> What to do: Can you carry the Rubbermaid company history below forward, picking up right after its last sentence?

-- start Given text --

Rubbermaid Incorporated - Company Profile, Information, Business Description, History, Background Information on Rubbermaid Incorporated



1147 Akron Road
Wooster, Ohio 44691-6000
U.S.A.

Company Perspectives:

Rubbermaid's vision is to grow as a leading global business by creating the best value solutions as defined by our customers and consumers.

Our mission is to be the leading marketer under our global umbrella brands of products and services which are responsive to consumer needs and trends and make life more productive and enjoyable. We will achieve this mission by creating the best value for the consumer, commercial, and industrial markets.

History of Rubbermaid Incorporated

Rubbermaid Incorporated is a leading U.S. manufacturer of housewares and other goods, with an emphasis on innovation, a record of steady growth throughout its history, and a sterling brand name. The firm is the top home products company in the United States and is number two in home products in Europe. Rubbermaid is organized around four core brand-driven units: home products and commercial products, both under the Rubbermaid brand; juvenile products, under the Little Tikes brand; and infant products, under the Graco brand. Started in a kitchen, the company--whose products are now primarily plastic rather than rubber--has been a household name in household products for most of the 20th century.

Began with Toy Balloons and a Better Dustpan

The Wooster Rubber Company got its start in May 1920, when nine Wooster, Ohio, investors pooled $26,800 to form a company to manufacture toy balloons, sold under the Sunshine brand name. The Wooster Rubber Company, contained in one building, was sold to Horatio B. Ebert and Errett M. Grable, two Aluminum Company of America executives, in 1927. Grable and Ebert retained the firm's management. By the late 1920s, a new factory and office building had been constructed to house the prosperous business, but the fortunes of The Wooster Rubber Company fell during the Great Depression. In 1934 Ebert spotted Rubbermaid products in a New England department store, and worked out a merger between the two firms.

Rubbermaid got its start in 1933, when a New England man named James R. Caldwell, who had first entered the rubber business as an employee of the Seamless Rubber Company in New Haven, Connecticut, looked around his kitchen during the depths of the Great Depression to see what he could improve. Caldwell and his wife conceived 29 products, among them a red rubber dustpan. Although the rubber dustpan, designed and manufactured by Caldwell and his wife, cost $1.00--much more than the 39¢ metal pans then available in stores--Caldwell "rang ten doorbells and sold nine dustpans," as he recalled in an interview published in the New York Times on May 19, 1974. Convinced there was a market for his products, Caldwell gave his enterprise a name--Rubbermaid--and expanded his line to include a soap dish, a sink plug, and a drainboard mat, selling these products in department stores throughout New England.

In July 1934 Caldwell's fledgling enterprise merged with The Wooster Rubber Company, located in a small town 50 miles from Cleveland, Ohio. Still called The Wooster Rubber Company, the new group began to produce rubber household goods under the Rubbermaid brand name. With the merger, under Caldwell's leadership, The Wooster Rubber Company had a happy reversal in fortunes, and sales rose from $80,000 in 1935 to $450,000 in 1941. Of the 29 new products Caldwell and his wife had thought up in their kitchen in 1933, the company had marketed 27 of them by 1941.

-- end Given text --
-- start Data segment --

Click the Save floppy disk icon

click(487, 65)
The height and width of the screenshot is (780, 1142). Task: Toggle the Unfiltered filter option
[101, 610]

-- end Data segment --

> Answer:
In 1942, however, U.S. involvement in World War II caused the government to cut back civilian use of rubber, so that raw materials would be available for products necessary to the war effort. This eliminated Rubbermaid's housewares business, but the company was able to convert to military manufacturing. Beginning with rubber parts for a self-sealing fuel tank for warplanes, and moving on to other products such as life jackets and rubber tourniquets, the company manufactured military goods through the end of the war, in 1945. In 1944 Wooster Rubber introduced an employee profit-sharing plan.

Following the advent of peace, The Wooster Rubber Company picked up its prewar activities where it had left off, and resumed production of rubber housewares. Because wartime shortages had not yet been completely redressed, however, no coloring agents were available, and all Rubbermaid products were manufactured in black for several months. In 1947 the company introduced a line of rubber automotive accessories, including rubber floormats and cup-holders.

The company's first international operations commenced in 1950, when The Wooster Rubber Company began producing vinyl-coated wire goods at a plant in Ontario, Canada. By 1956 the plant was producing a complete line of Rubbermaid products.

Began Making Plastic Products in the Mid-1950s

In 1955 The Wooster Rubber Company went public, offering stock on the over-the-counter market. This capital infusion allowed the company to branch into plastic products, and in 1956 a plastic dishpan was introduced. This switch required significant retooling from the manufacture of exclusively rubber goods.

In 1957 The Wooster Rubber Company changed its name to Rubbermaid Incorporated to increase its association with its well-known brand name. The following year, the company began its first expansion beyond its traditional focus on household goods by broadening its targeted market to include restaurants, hotels, and other institutions. Rubbermaid initially produced bathtub mats and doormats for these customers. By 1974 industrial and commercial products provided 25 percent of the company's sales.

After James Caldwell's retirement and a one-year stint as president by Forrest B. Shaw, the company presidency was taken over by Donald E. Noble in 1959. Noble had joined The Wooster Rubber Company as a "temporary" associate in 1941. Also during 1959, Rubbermaid stock was sold for the first time on the New York Stock Exchange. The following year, Rubbermaid's management set a goal of doubling the company's earnings every six years, a goal which was consistently met throughout Noble's tenure. Noble also placed a heavy emphasis on new product development, evidenced by the objective he set in 1968 that aimed to have 30 percent of total annual sales come from products introduced over the preceding five years.

In 1965 Rubbermaid made its first move outside North America, purchasing Dupol, a West German manufacturer of plastic housewares, whose products and operations were very similar to Rubbermaid's U.S. operations. "Our plan is to grow from within except when an acquisition can lead us into a market we already have an interest in," Noble told the Wall Street Journal on August 2, 1965, explaining the company's growth policy during this period.

In 1969 Rubbermaid added the sales party to its traditional marketing efforts, a sales technique first popularized by Tupperware. The party division had its own line of slightly more elaborate merchandise, accounting for around 10 percent of Rubbermaid's sales within five years. Nevertheless, the party plan was not profitable until 1976.



Difficult Years in the 1970s

In the early 1970s Rubbermaid marketed a line of recreational goods such as motorboats and snow sleds, but the company lacked the necessary distribution to support the products and abandoned the effort. "We bombed," the company's vice president of marketing told a Wall Street Journal reporter on June 9, 1982.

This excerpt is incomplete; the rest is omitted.